Published November 8, 2019
We don’t care. You can check Pew or Gallup or any other polling company. We are running deficits that ought to make us nauseated with worry — the federal deficit passed $1 trillion in September — but we’re not interested. Well, a majority of us anyway. About 48 percent of those polled by Pew in January said that reducing the deficit should be a top priority for the president and Congress. As recently as 2014, 72 percent of the public agreed with that statement.
Republicans (54 percent) are in favor of reducing the deficit at higher rates than Democrats (44 percent), but concern has declined among all voters. And the politicians? Well.
President Trump’s 2016 campaign claimed that his policies would produce so much growth that the U.S. would enjoy a federal surplus of trillions of dollars. Trump also told the Washington Post that he would eliminate the $19 trillion federal debt “very quickly . . . like within eight years.”

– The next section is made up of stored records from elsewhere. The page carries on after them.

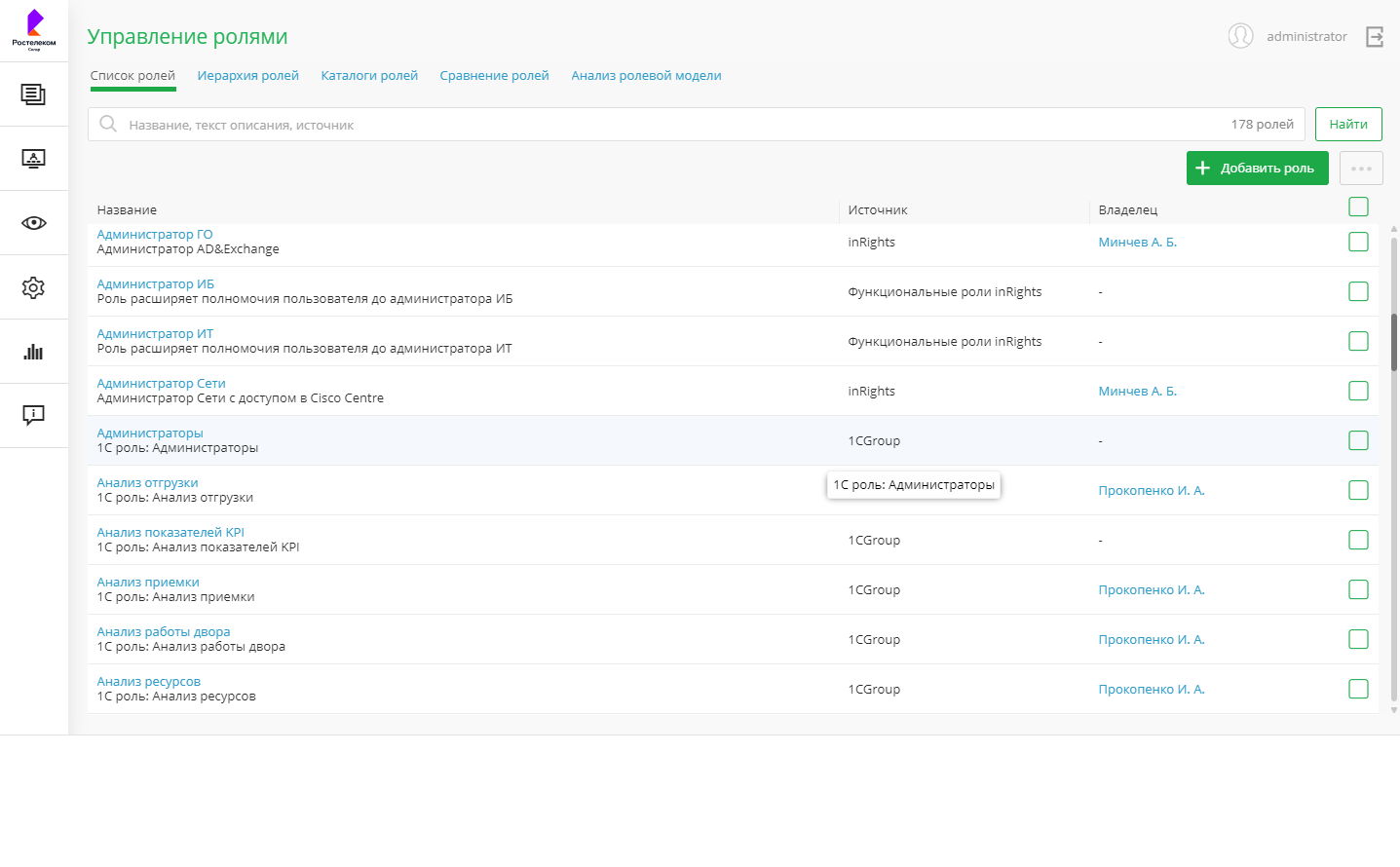Tick the checkbox for Анализ ресурсов row
Image resolution: width=1400 pixels, height=867 pixels.
coord(1358,689)
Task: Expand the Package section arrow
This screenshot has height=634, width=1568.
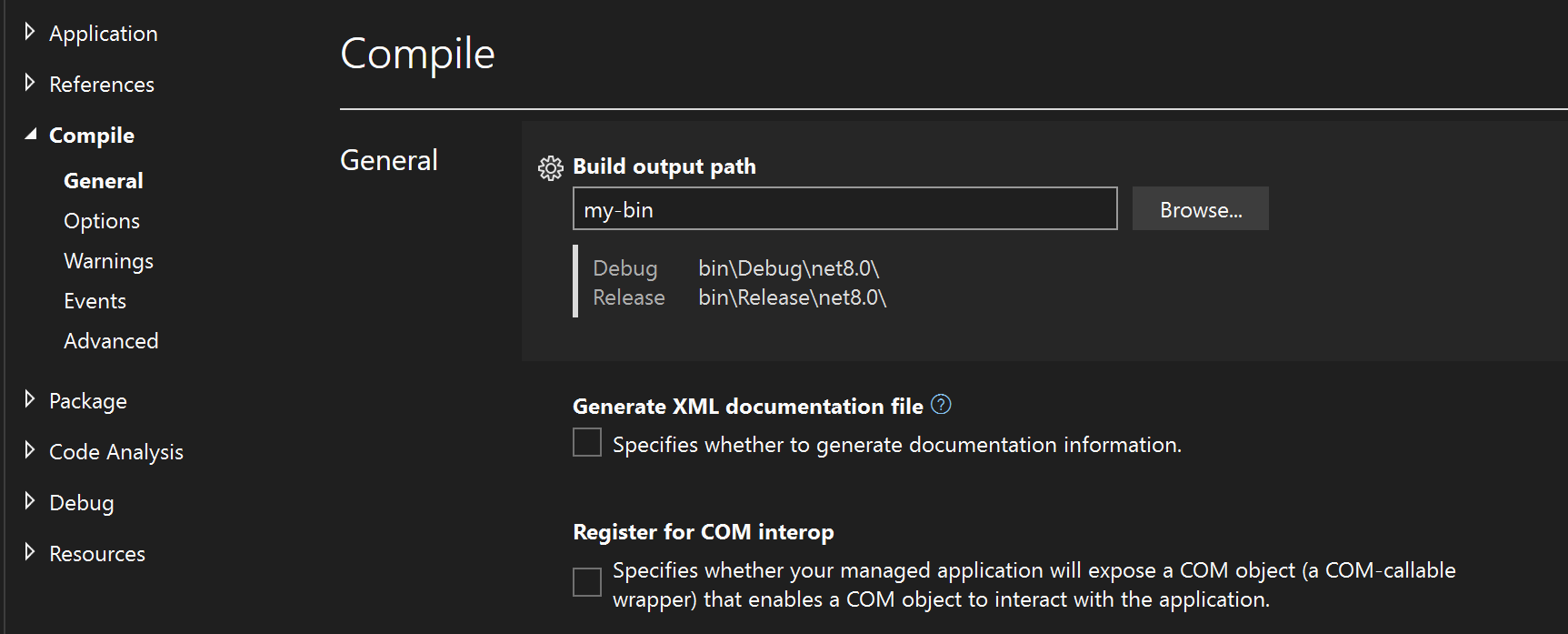Action: (x=30, y=400)
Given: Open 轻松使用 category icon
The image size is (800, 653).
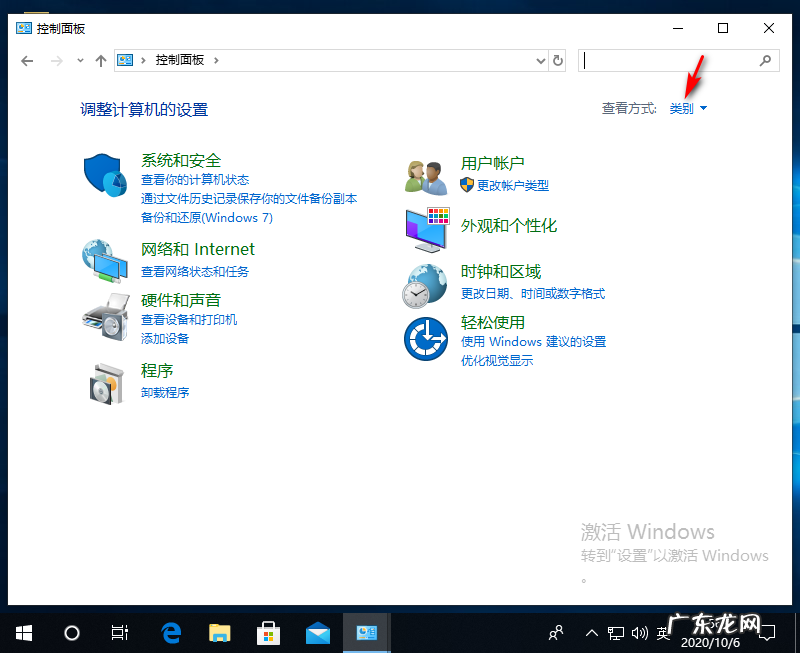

But, funny thing: You combine $2 trillion in tax cuts over ten years with about $2 trillion in spending increases over the same period, and whadya know, even with decent economic growth (slowing now), you get federal deficits growing by 40 percent year over year, and that’s with full employment, no recession, low interest rates, and no financial crisis. Current debt: $22 trillion.
As for the Democratic candidates for president, Saturday Night Live captured it pretty well with Kate MacKinnon portraying Elizabeth Warren. Asked how she could pay for her $34 trillion Medicare-for-all plan, Warren/MacKinnon confides, “We’re talking trillions. When the numbers are this big, they’re just pretend. . . . Money doesn’t really exist.”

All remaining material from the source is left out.